A Joyful Explosion of Humanity

Right around this time every year, I’m riveted, mesmerized, and lost for about three hours in front of my television.  No … not that show.  Not that one either.

This show is an eclectic mix of genres, backgrounds, and styles, mixing together like a well-blended cocktail of only the best unrelated ingredients served in a chalice that is the Rock & Roll Hall of Fame induction ceremony.

It tastes refreshing and makes you feel good.

The atmosphere is one of love, respect, and positivity.  It’s a nullification of boundaries, lines, divisiveness, hate, ethnicity, religious beliefs, politics, and human drama; which is all based on bullshit, as far as I can tell.

Is it the soulful words in acceptance speeches?  Is it the introduction speeches, because they’re written and given by a fellow artist who just happens to be a big fan of whom they’re speaking of?  It’s not just some presenter and a teleprompter, you know.  In Brian May’s speech, when he was inducting Def Leppard, he said, I wouldn’t let anyone else do this.
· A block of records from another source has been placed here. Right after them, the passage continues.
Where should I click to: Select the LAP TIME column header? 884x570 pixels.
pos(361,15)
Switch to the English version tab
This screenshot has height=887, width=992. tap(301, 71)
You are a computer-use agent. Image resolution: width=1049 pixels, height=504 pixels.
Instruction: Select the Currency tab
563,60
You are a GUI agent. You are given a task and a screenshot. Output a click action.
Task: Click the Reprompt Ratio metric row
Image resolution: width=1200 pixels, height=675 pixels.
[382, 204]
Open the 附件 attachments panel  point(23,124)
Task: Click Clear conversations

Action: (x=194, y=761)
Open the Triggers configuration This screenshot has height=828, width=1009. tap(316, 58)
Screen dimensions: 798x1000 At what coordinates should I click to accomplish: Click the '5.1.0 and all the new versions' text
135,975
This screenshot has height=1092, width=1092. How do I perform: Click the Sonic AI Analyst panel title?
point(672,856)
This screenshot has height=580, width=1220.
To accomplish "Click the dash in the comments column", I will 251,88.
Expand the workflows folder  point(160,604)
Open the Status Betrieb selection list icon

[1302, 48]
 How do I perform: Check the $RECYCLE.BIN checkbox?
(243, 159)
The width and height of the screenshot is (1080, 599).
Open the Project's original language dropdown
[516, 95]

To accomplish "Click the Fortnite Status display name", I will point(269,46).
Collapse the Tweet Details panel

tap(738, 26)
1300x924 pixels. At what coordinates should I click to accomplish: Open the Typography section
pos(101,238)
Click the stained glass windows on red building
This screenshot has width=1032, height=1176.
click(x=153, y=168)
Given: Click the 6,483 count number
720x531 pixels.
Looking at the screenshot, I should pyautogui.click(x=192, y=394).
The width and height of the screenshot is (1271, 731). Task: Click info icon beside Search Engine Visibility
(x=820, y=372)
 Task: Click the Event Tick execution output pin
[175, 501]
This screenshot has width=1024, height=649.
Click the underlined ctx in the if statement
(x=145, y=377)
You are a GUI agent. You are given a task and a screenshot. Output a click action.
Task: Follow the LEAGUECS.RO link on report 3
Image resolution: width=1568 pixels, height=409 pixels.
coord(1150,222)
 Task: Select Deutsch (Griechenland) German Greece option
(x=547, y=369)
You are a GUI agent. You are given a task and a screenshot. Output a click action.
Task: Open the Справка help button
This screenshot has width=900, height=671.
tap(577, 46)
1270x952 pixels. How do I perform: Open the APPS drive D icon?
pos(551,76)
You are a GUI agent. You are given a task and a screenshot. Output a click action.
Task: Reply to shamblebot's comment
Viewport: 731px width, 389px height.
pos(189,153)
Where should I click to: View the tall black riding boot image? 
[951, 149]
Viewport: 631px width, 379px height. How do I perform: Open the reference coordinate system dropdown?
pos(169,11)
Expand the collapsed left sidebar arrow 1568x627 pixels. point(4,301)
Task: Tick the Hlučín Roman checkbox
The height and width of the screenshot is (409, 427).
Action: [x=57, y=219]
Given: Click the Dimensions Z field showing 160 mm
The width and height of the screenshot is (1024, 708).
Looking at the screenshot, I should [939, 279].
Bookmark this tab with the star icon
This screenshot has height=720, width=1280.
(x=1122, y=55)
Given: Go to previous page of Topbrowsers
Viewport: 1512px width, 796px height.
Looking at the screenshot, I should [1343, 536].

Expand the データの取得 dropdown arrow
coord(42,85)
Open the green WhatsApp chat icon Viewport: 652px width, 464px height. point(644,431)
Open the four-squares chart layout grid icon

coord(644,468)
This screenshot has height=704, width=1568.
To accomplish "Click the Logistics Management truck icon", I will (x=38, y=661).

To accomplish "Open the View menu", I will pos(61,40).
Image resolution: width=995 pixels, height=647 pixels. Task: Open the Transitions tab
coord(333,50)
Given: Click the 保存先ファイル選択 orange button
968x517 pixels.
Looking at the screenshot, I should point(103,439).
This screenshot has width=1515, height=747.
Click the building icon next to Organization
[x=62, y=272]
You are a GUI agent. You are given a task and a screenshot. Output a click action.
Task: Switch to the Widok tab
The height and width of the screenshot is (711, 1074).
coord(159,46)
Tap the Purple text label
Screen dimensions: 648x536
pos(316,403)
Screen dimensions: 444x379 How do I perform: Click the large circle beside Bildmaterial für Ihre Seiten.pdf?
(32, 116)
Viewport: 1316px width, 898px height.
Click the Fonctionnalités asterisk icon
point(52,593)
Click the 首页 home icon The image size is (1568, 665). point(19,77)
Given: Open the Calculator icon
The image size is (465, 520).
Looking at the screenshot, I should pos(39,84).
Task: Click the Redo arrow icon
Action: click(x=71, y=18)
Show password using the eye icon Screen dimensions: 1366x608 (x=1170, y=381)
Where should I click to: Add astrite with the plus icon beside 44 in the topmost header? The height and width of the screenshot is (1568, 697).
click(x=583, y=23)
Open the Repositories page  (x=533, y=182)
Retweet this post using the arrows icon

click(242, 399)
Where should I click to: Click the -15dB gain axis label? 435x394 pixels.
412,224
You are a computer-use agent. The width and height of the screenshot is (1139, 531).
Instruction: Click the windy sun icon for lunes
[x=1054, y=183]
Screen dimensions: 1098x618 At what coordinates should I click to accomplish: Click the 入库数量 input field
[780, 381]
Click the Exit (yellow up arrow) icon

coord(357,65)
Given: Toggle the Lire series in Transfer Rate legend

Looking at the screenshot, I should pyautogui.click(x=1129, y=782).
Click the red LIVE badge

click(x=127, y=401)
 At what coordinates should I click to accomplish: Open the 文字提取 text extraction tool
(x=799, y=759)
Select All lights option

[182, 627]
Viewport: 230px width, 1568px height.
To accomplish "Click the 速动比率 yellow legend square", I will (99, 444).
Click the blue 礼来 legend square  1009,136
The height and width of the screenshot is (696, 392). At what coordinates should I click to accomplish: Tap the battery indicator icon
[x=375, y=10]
He’s a fan and a friend.

Is it the music?  Yeah, I turn that shit up to eleven.

But, that’s not what captivates me.  Actually it’s all of that, along with an appreciation of the artistry, talent, skill, effort, writing, sacrifice, tragedy, triumph, risk, and the drive to keep going, producing beautiful music in the face of all adversity.

No, that’s not quite it either.

It’s what I see that could be.  I see Janelle Monae genuinely enthralled by the performance of Def Leppard; dancing and smiling.  It’s when I see Stevie Nicks hanging on every word of Janet Jackson’s acceptance speech.  I see an audience full of highly accomplished artists, all in their own right, cheering for one-another with appreciation and respect.

That time when Tom Petty, Jeff Lynn, George Harrison’s son, and Prince all played together, performing “While my Guitar Gently Weeps”.  Or when Bono, Mick Jagger, Fergie, Will-I-AM, and The Edge all performed “Gimme Shelter” together.  Harry Styles performing with Stevie Nicks.  Brian May, Susanna Hoffs, Steve Van Zandt, and Ian Hunter of Mott the Hoople (what?!) performing together, “All the Young Dudes.”

Yes!  It truly is a joyful explosion of humanity.

It’s like Robin Williams once said about music; “… a harmonic connection between all living beings, everywhere, even the stars.”

Photo by Israel Palacio on Unsplash

World Peace?

Can we save the planet?  No.  It’s a damn planet!  If the sun eventually wants to engulf the earth, there’s nothing we can do about it.  It was here before us and it will be here after us.  So, when we talk about saving the planet, we’re really talking about saving ourselves.  It’s about optimizing our living conditions on this rock and improving that quality far into the future.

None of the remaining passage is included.